In the meantime, however, the report says that France could impose a tax on firms that track Internet users in France. The tax would be levied on French and foreign firms alike, so as not to discriminate. The tax would be a small lump-sum amount for each Internet user that is subject to monitoring by the relevant firm. The tax would be structured so as to encourage the application of high data protection standards by the taxed firms. Firms that provide high data protection standards for users would pay the lowest rate of tax. The rate for these firms could be zero, says the report. Firms that apply a medium level of protection would pay the intermediary level of tax, and firms that apply low data protection safeguards would have to pay the highest rate of tax.
The report explains that firms would still be required to comply with the standards imposed by European data protection law, and that payment of the tax would not be a substitute for full privacy compliance. Internet firms would be required to file an annual declaration indicating the number of individual users whose data are monitored. Companies who want to benefit from one of the more favorable levels of tax would be expected to obtain a privacy certification from an independent certification firm. The report indicates that the annual declaration filed by Internet companies would be subject to audit, and that as the last resort, the government may look at incoming and outgoing data flows at peering points. The report acknowledges that this would be extremely difficult in practice and may require deep packet inspection, which raises other thorny issues.
The other factors that would be taken into account to determine whether a company qualifies for the lowest level of taxation would be whether the company treats the user as the real owner of his or her personal data. If a platform makes it easy for users to recover their data in a standard format, the company would earn points toward benefiting from the lowest rate. On the contrary, if Internet platforms give themselves a licence to exploit the user’s personal data for other purposes and make it difficult for the user to recover their data, this would be a sign that the user does not in fact control his or her personal data, and would put the company into a higher bracket.
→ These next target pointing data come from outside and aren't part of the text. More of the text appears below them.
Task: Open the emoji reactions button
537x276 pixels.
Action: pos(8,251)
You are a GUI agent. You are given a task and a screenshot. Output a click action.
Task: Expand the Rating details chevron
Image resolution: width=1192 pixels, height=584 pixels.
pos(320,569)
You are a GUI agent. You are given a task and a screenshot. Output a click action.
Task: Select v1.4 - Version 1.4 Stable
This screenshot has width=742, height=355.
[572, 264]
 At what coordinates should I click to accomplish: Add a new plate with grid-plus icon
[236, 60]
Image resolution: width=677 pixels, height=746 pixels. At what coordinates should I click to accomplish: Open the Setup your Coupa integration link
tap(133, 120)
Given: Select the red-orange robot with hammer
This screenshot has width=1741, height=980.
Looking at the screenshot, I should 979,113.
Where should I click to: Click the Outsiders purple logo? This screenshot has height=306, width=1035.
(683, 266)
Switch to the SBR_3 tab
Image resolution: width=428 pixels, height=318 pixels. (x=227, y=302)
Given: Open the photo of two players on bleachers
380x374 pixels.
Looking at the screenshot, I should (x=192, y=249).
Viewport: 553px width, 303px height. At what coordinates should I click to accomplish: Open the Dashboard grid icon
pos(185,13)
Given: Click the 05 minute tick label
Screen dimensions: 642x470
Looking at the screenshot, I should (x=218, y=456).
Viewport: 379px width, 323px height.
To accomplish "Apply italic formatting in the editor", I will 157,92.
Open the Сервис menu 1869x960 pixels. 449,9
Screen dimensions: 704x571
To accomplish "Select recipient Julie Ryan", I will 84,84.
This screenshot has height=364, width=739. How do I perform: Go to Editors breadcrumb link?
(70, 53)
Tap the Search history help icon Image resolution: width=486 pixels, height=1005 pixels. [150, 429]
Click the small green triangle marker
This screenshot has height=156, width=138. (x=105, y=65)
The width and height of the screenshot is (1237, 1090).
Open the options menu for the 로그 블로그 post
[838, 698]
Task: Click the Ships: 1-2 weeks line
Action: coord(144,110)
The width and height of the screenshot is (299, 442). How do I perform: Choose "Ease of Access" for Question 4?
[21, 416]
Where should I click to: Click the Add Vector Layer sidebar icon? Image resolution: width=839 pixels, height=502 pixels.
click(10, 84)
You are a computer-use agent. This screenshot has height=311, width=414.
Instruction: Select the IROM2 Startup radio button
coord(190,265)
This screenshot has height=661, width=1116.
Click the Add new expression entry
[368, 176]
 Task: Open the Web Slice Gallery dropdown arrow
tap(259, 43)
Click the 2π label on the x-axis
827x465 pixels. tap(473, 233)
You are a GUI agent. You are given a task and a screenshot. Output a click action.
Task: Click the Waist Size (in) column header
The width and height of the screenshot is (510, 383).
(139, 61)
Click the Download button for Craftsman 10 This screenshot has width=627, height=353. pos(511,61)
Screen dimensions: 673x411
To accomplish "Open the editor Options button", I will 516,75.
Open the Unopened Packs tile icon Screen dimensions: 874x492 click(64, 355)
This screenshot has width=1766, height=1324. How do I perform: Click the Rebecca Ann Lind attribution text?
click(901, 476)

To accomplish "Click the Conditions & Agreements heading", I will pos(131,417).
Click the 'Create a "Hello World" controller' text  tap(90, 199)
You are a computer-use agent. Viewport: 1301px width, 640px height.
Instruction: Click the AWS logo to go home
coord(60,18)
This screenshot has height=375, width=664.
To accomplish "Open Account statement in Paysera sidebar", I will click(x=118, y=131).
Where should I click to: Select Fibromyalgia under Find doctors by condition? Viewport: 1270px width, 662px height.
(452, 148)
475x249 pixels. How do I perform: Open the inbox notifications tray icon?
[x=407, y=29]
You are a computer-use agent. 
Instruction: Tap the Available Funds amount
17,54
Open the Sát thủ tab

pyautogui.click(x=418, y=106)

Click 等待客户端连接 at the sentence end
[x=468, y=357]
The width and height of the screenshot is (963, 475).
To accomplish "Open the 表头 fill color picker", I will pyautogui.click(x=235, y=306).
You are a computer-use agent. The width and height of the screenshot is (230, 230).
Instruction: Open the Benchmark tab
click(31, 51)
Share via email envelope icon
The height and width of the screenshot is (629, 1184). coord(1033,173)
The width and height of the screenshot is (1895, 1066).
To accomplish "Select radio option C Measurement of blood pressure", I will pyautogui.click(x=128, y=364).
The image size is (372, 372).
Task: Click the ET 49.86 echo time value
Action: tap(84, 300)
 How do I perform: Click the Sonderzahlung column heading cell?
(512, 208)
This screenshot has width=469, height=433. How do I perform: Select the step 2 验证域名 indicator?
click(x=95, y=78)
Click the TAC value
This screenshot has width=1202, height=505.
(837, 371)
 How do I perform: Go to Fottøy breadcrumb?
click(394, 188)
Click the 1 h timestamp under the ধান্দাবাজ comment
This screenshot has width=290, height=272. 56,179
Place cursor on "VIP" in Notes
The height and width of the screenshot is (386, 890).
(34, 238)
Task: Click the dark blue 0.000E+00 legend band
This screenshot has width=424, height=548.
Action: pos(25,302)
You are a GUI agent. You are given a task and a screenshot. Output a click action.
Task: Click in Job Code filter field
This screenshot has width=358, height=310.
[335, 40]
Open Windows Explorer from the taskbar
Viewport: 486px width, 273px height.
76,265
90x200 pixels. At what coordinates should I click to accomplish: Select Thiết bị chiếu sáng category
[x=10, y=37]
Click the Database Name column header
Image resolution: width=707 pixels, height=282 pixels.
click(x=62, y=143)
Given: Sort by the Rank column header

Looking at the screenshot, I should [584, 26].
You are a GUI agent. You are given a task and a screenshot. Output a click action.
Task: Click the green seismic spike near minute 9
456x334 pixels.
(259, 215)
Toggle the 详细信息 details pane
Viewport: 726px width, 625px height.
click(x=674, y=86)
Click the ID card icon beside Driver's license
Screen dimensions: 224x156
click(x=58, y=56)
The report acknowledges the untested character of its proposal, and recommends that the tax be phased in slowly, affecting only the largest firms initially. The report argues that the proposed tax is fairer than other recent French tax proposals because the tax is both technology and service neutral. It should not encourage or discourage particular business methods or technologies. The authors of the report compare the proposal to a carbon tax.
To encourage innovation, the report calls for a favorable tax environment for digital start-ups (modifications to the Research & Development tax credit and extension of the tax breaks available to so called Young Innovative Enterprises (“Jeune Entreprise Innovante”)). The report’s proposals will now be reviewed by the French Digital Council (Conseil National du Numérique). France plans to raise some of the report’s recommendations at the next G20 meeting in February.
We will continue to monitor developments relating to this issue.